Over the years, I've suggested to my legislative colleagues that governments do not create a strong economy, we enable (or hamper) economy. Governments enable economies to prosper only if there are sound, reasonable, and effective tax and regulatory policies. PA suffers in these two, but most especially in the area of tax policies.

PA has the most oppressive business tax structure in the nation. Some will argue that businesses should pay more, but the larger question is how are jobs created? They are created primarily through businesses. Where do most of our citizens earn a living? They work for a business. Therefore, it stands to reason that we all benefit if businesses can perform more effectively and provide new and better paying jobs.

So often we seek to punish businesses because it seems to be the political thing to do. But at the end of the day, by punishing businesses, we also punish residents - the taxpayers. That doesn't seem right to me.

In the 1950's, PA had the fifth largest economy in the world. Of course, a great deal of that came from what were known as "smoke stack" industries … steel, coal, railroads, textiles, etc. These were family sustaining jobs and incomes. Over time, we witnessed the demise of each of these industries. Tax rates were increased on the remaining businesses so that our state budget could compensate for the loss of this tax revenue.

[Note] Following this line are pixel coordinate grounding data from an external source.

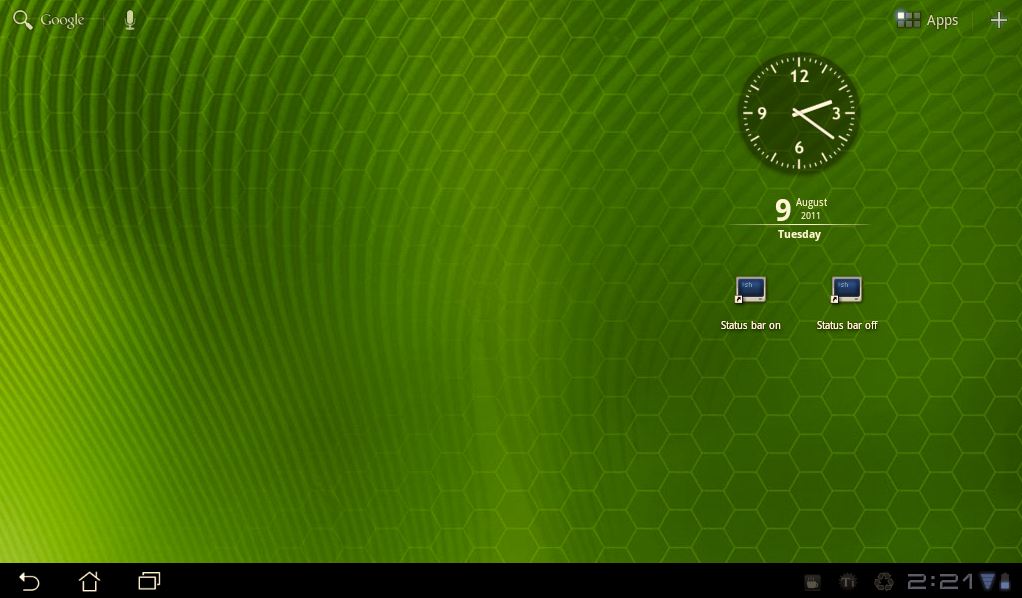Viewport: 1022px width, 598px height.
Task: Tap the Wi-Fi signal indicator
Action: 988,581
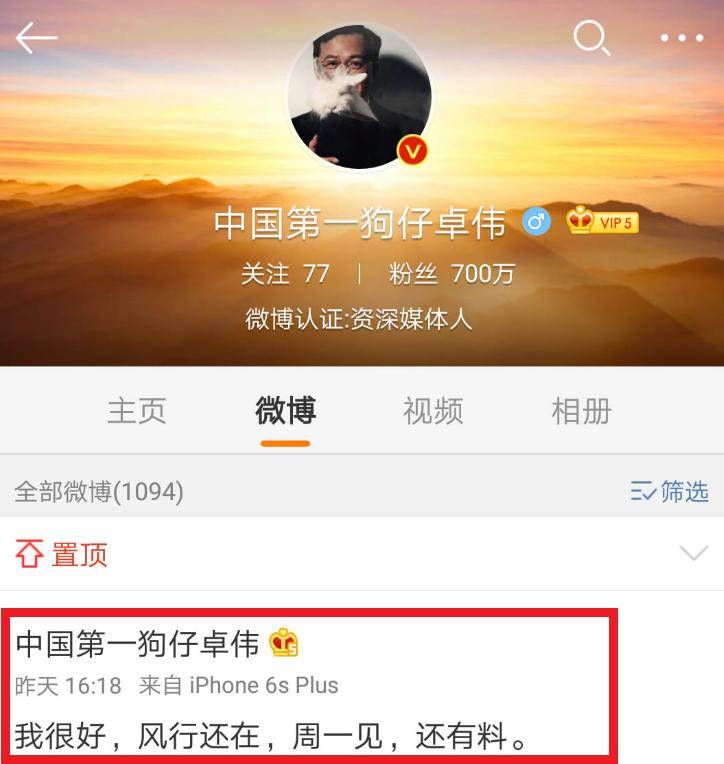Switch to the 主页 tab
The image size is (724, 764).
click(x=137, y=411)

No one immediately noticed that too few new businesses were coming to PA to fill the voids left by the departing/declining companies. Meanwhile economically stronger states were offering tax incentives to new businesses and PA was left with legacy costs and increasing business taxes.

Fewer employers were coming to PA and our state government was left with increasing costs due to inflation, federal unfunded mandates, and state government expansion - with stagnant tax growth.

Don't get me wrong, we have new industry growing in PA … especially the Life Sciences industry. Yet, we need to attract more. PA is growing the Life Sciences industry, but at the same time, a neighboring state has issued a bond for $500 million to spend on attracting life science companies. The field isn't level, nor will it be any time soon. But PA needs to think about our long term growth, our future, and we must plan positively without again damaging more industry and thus create more of a revenue problem for ourselves each year in the future.

It's time for PA to plan for the future and stop planning for only today. We must concentrate on expanding our state's economy to benefit all of us; and, the best place to start is with business tax policies. We've gone from the fifth largest economy in the world to the most business oppressive tax structure in the US. Due to this, we have, and will continue to have, recurring budget woes.